Entreveros públicos y privados |
Es una familia de guerreros. El padre, Francisco González de Balcarce, muere de un lanzazo al mando de una expedición a las Salinas Grandes. El primogénito Antonio, que con el tiempo será lugarteniente de San Martín, le sucede como comandante de la Guardia de Blandengues de la frontera. El segundo de los Balcarce, Juan Ramón (éste es el que nos interesa), ingresa, tarde, a la Guardia a los dieciséis años. Marcos, cadete a los trece y tan general como sus hermanos generales, formará en el Ejército de los Andes. Diego morirá de tristeza después de haber sido arrasado en Sipe Sipe. José Patricio, cadete a los doce y apenas capitán a los treinta, muere al pie del Cerro de Montevideo. Francisco, que se llama como su padre y su abuelo, éste coronel de los Reales Ejércitos, cumple su destino de muerte contra los godos en la quebrada del Nazareno.
¿Qué decir de Juan Ramón sino nombrar sus batallas? Las Piedras, Tucumán, Salta Vilcapugio, Ayohuma, Cepeda. Pero no son sus glorias públicas las que hacen de él un personaje, sino sus vergüenzas privadas.
Juan Ramón era un tenientito de la guardia San José de Luján, donde hoy se levanta Mercedes pero que en aquel entonces era puja paja brava y lejania. En el fortín (de algún modo hay que llamar a esos palos clavados en el horizonte) había pocas mujeres; acollaradas algunas, de mal vivir casi todas. De modo que no es extraño que a cada rato el oficialito galope las seis leguas que lo separan de la villa de Luján, donde vive Victoria.
Quién sabe qué pasó entre ellos pero seguro que pasó mucho. Tanto que Victoria cree buenamente que Juan Ramón empeñó su palabra. En aquella época, el contrato de esponsales no necesita papeles. Basta con la palabra. No es poca cosa puesto que la palabra de matrimonio abre la puerta al cuerpo de la amada, la boda es sólo misa y ceremonia.

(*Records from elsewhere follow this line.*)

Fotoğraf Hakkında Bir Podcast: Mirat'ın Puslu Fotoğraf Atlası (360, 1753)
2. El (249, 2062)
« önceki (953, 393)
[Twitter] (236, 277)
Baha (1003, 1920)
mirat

Pero el teniente olvida los galopes de las leguas largas y el cuerpo abierto. Niega el compromiso. Victoria acude en súplica a la Real Audiencia. Muestra cartas del mocito: “Amada negrita no puedo negarte lo mucho que te amo pues me olvido de mí propio por quererte a ti”.
El guardiero no reconoce las cartas. Sí lo hace un escribano, que certifica que fueron escritas por la misma mano, la del novio reticente. Un papelón.
El asunto llega al virrey don Joaquín del Pino, que le manda pida permiso para contraer estado a su madre Victoria (Victoria como la niña, vamos a ver quién se queda con ella, con la victoria).
La madre: “En ningún momento asentiré a ese matrimonio, si tú quisieses hacerlo, por justas causas que me asisten". ¿Cuáles causas justas? Pues que la niña es hija de una mestiza, bastarda de una india.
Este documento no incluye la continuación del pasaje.